### Exercise requirements
In the variant query page below, what purpose does the text give for LAPIS supporting a ternary logic? Answer in one or two sentences.

### Excerpt to read
* * * * * * *
Skip to content

Variant query

LAPIS offers a special query language to specify variants. A variant query can be used to filter sequences and be passed to the server through the query parameter variantQuery. It is not allowed to use the variantQuery parameter alongside other variant-defining parameters (e.g., pangoLineage or aaMutations). Don’t forget to encode/escape the query correctly (in JavaScript, this can be done with the encodeURIComponent() function)!

The formal specification of the query language is available here as an ANTLR v4 grammar. In following, we provide an informal description and examples. The respective unit test provides a full list of possible atomic queries.

The query language understands Boolean logic. Expressions can be connected with & (and), | (or) and ! (not). Parentheses ( and ) can be used to define the order of the operations. Further, there is a special syntax to match sequences for which at least or exactly n out of a list of expressions are fulfilled.

Examples

Get the sequences with the nucleotide mutation 300G, without a deletion at position 400 and either the AA change S:123T or the AA change S:234A:

300G & !400- & (S:123T | S:234A)

Get the sequences with at least 3 out of five mutations/deletions:

[3-of: 123A, 234T, S:345-, ORF1a:456K, ORF7:567-]

Get the sequences that fulfill exactly 2 out of 4 conditions:

[exactly-2-of: 123A & 234T, !234T, S:345- | S:346-, [2-of: 222T, 333G, 444A, 555C]]

For SARS-CoV-2, it is also possible to use Pango lineage queries (either called by pangolin or by Nextclade) and filter by Nextstrain clades:

BA.5* | nextcladePangoLineage:BA.5* | nextstrainClade:22B

LAPIS supports a ternary logic to query ambiguous nucleotide symbols.

MAYBE(123W)
* * * * * * *
### Dataset extract
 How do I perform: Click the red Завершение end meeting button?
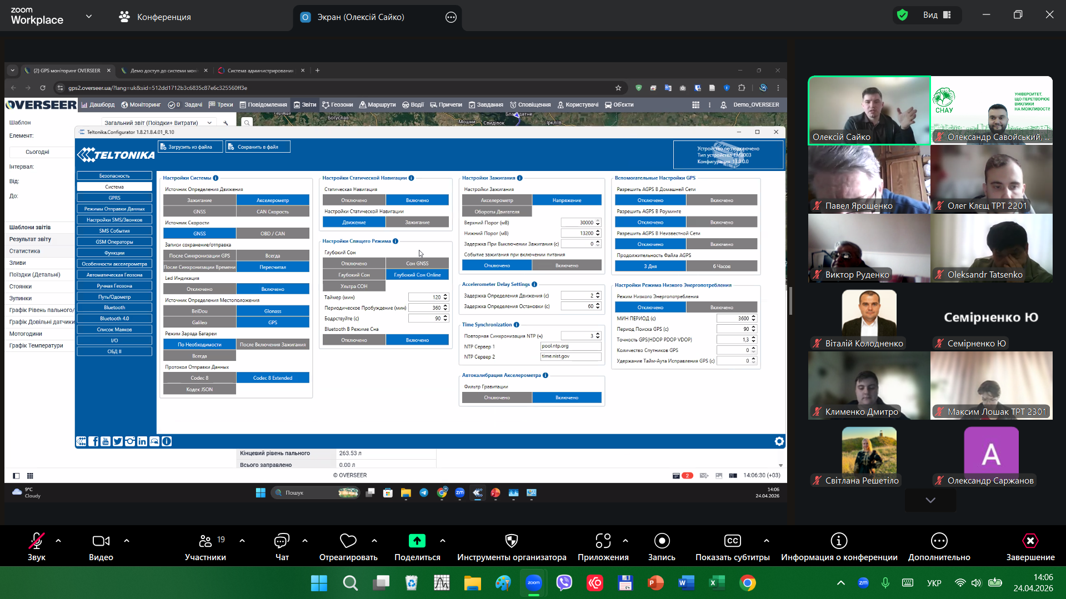pos(1030,541)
* * * * * * *
### Expected answer
LAPIS supports a ternary logic so that queries can be made on ambiguous nucleotide symbols. The page's example is MAYBE(123W).